桜に見つかる前に、何処かに避難しようかと……
「藤城君‼︎ねぇねぇ続き、相談しましょ」
桜が大きな声で、手を振っている。
逃げる間も無く…敢え無く、捕まった。
『相談⁉︎』って、放課後に何を話そうと言うのか、桜の妙なテンションに、嫌な予感しかしない。

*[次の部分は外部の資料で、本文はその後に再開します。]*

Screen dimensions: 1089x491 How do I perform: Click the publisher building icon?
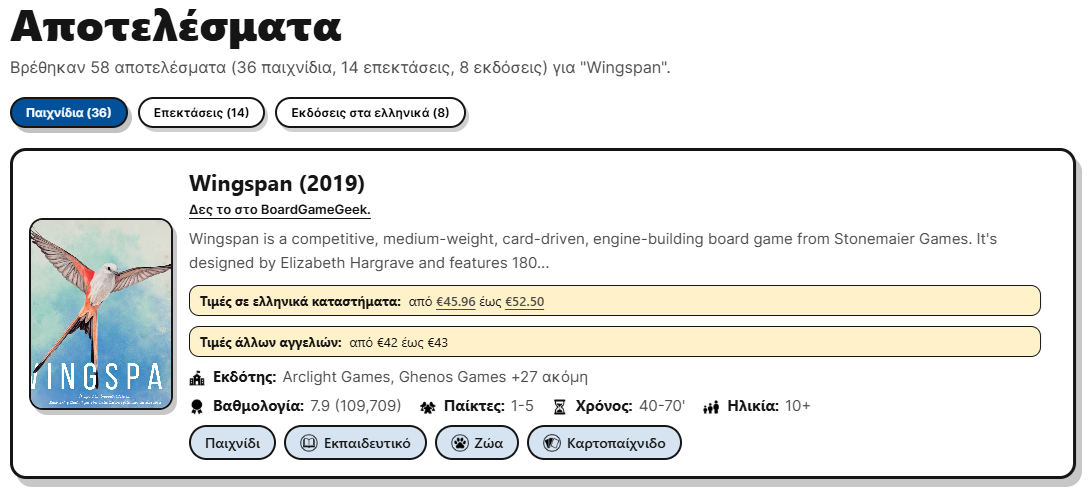coord(197,378)
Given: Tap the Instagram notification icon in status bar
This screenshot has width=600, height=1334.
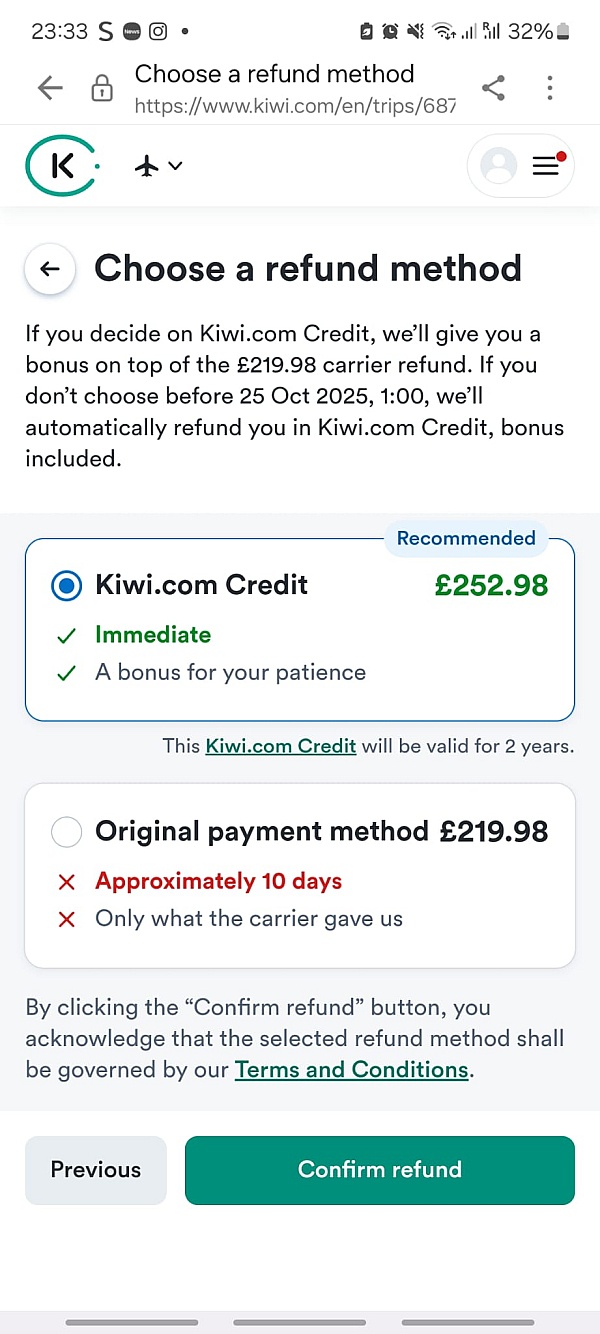Looking at the screenshot, I should click(158, 31).
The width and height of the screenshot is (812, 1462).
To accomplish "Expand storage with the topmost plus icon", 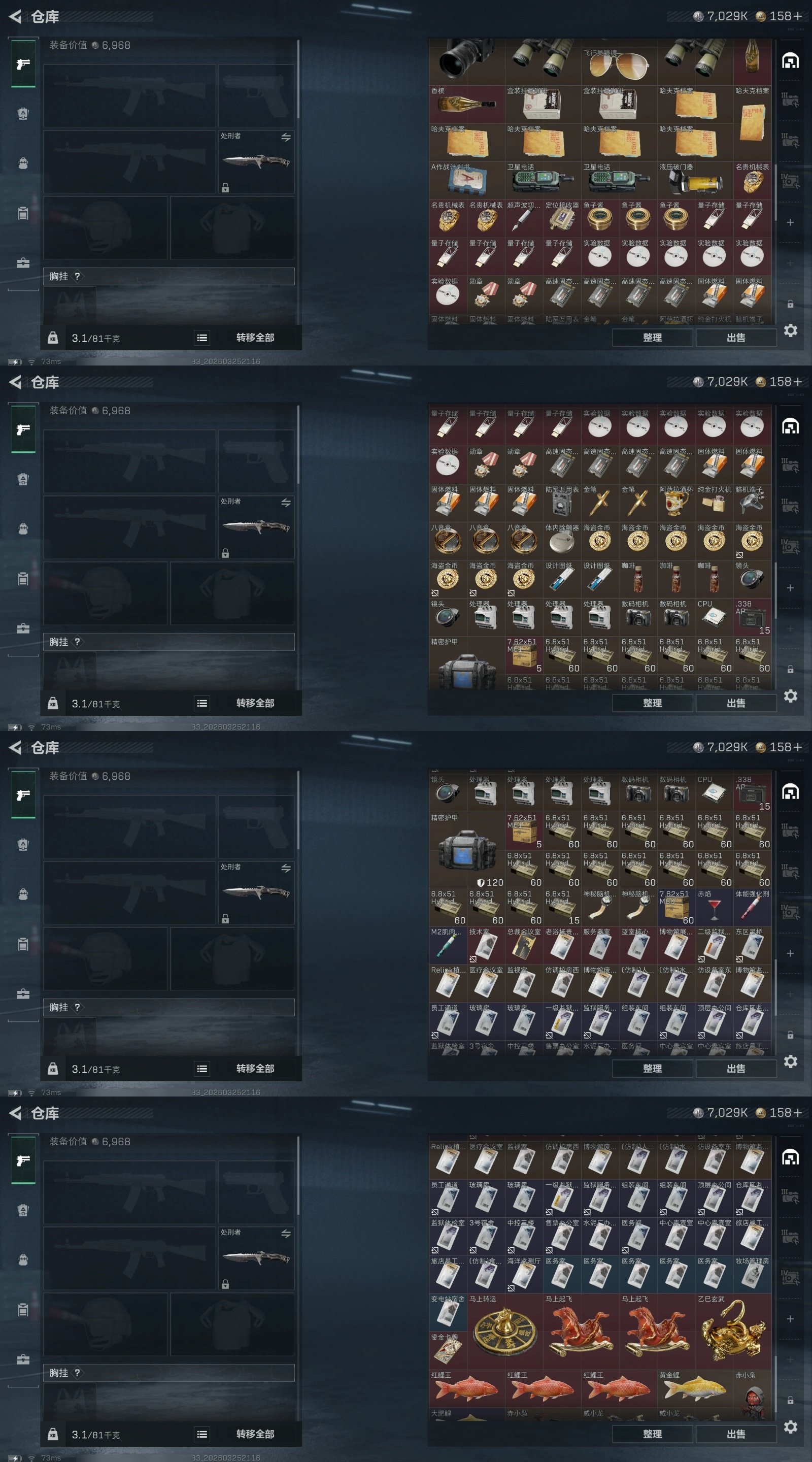I will click(790, 222).
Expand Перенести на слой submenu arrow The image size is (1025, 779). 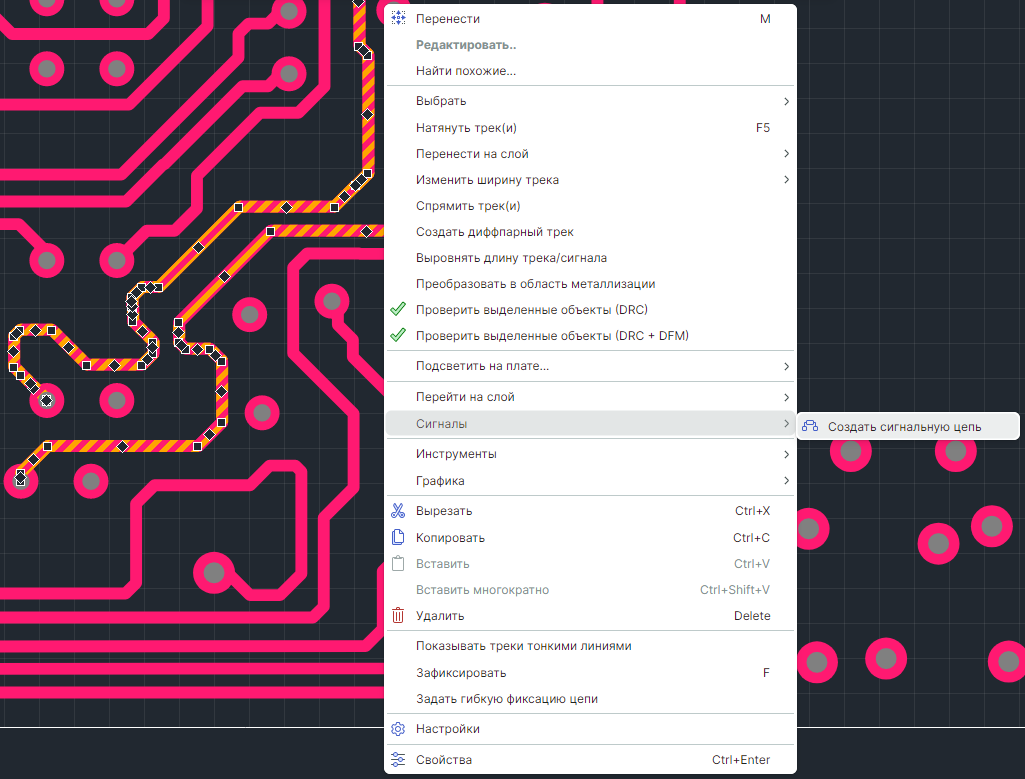click(786, 154)
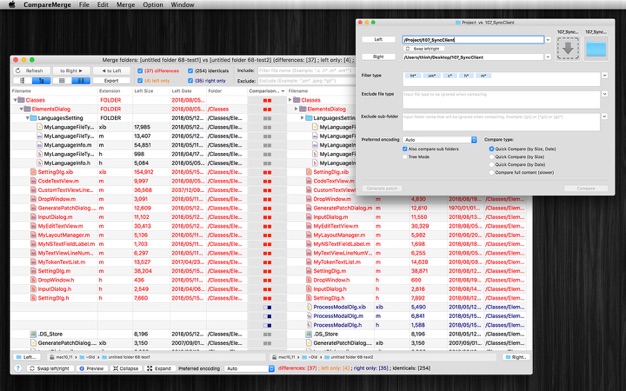Open help with the question mark icon

18,368
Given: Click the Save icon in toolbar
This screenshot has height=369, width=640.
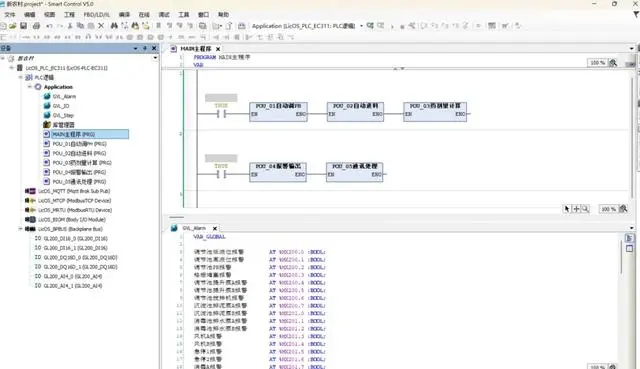Looking at the screenshot, I should pyautogui.click(x=23, y=26).
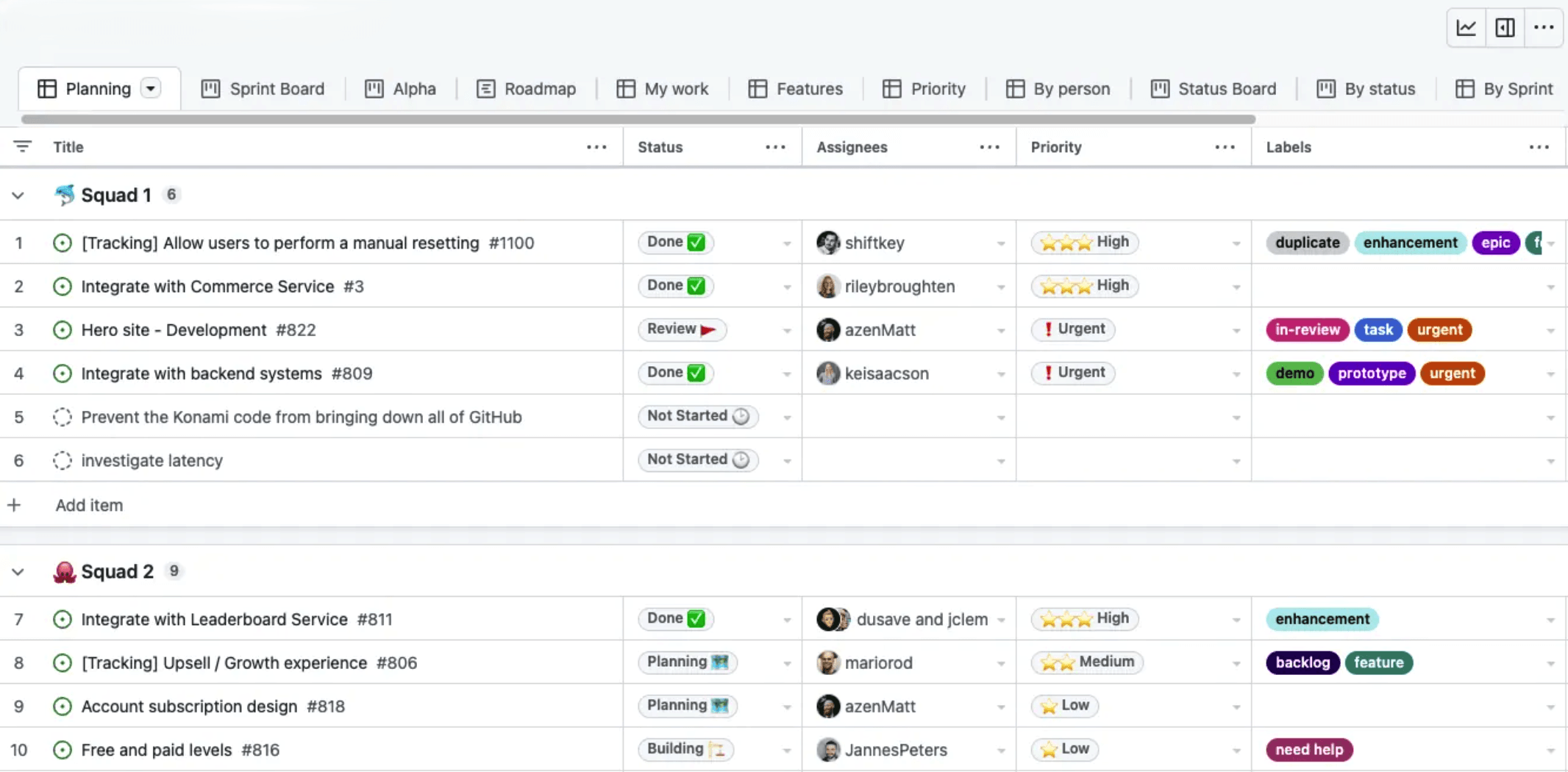Switch to the Roadmap tab
This screenshot has height=772, width=1568.
(527, 89)
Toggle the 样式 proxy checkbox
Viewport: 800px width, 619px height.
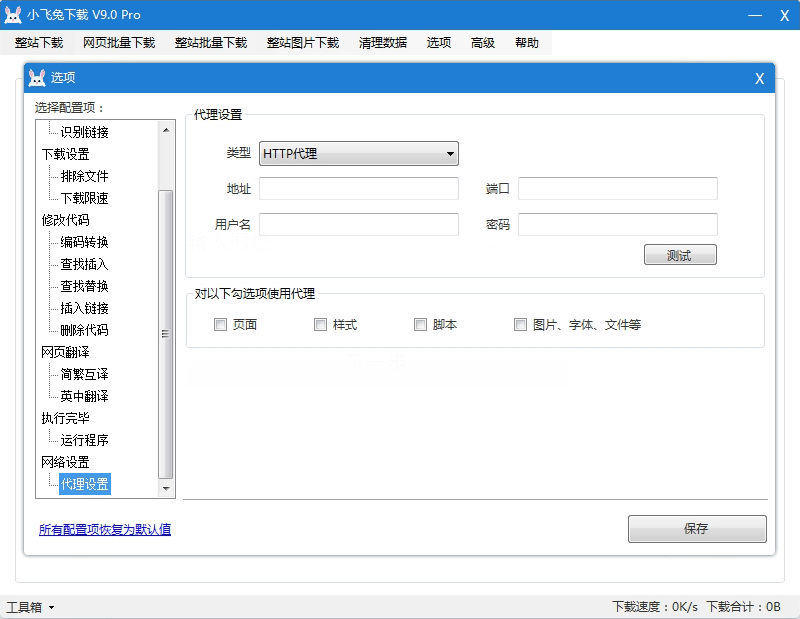(x=320, y=324)
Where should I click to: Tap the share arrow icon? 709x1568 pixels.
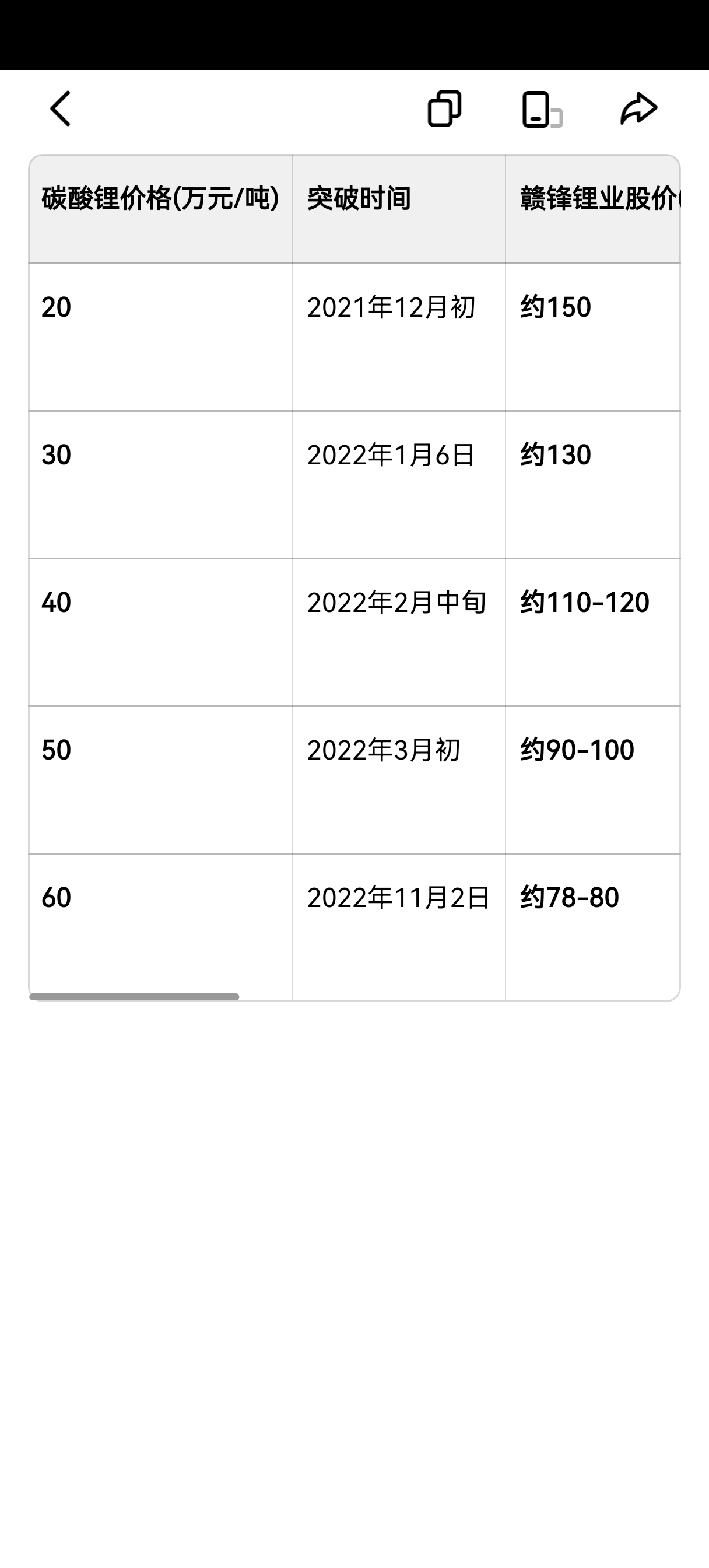coord(638,109)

「でね。私、子供の頃からずっと考えてたの。でも、私の力じゃどうする事も出来無くて……藤城君みたいな才能?…能力?持った人を探してたの」
そう言ってにっこり微笑んだ
そして、急に思い出した様に
「あっ!ごめん。引いてる?……私夢中になって、一人で喋って……」
『えっ?今頃?……』
「やっぱり…引いてる⁉︎」
桜のテンションが一気に下がる。
2人に沈黙が流れた。
その沈黙に、責められている気分になった翔太、
「何が……したいの?」
耐え切れず、言葉を発してしまった。とたん、まずかったかな?と頭をよぎった。
何か…言っちゃいけない事を言った気がする。
「聞いてくれるの⁈良かった〜」
桜の顔が、パッと明るくなった。
やばい、火を点けてしまった……。
桜の策略にまんまと、はまったのか?
この人には同情はいらないと、翔太は後悔した。
ずっしりと憂鬱を抱え、翔太は家路へと向かうバスに乗っていた。
桜の話は案の定、2人でガンコツ先生を助けよう!……って事らしい。
そんな簡単な事じゃ無いし、素人が出来る訳無い、
危険だよ!……そんな翔太の意見は、あっさり無視された。
「まず本人に話を聞かない事には……その為には藤城君の力が必要不可欠なの。もう直ぐ夏休みになるし、調度良いと思わない?」
何が調度良いのか、僕にはさっぱり分からなかったし…
作戦決行‼︎やるぞー!オー‼︎
謎の掛け声かけさせられたり……
作戦決行って……結局やるの僕なんじゃ?
何か言いなりになってるだけの様な?
逃げる様にバスに飛び乗ったけど…憂鬱だ。
夏休み迄1週間。
憂鬱だー!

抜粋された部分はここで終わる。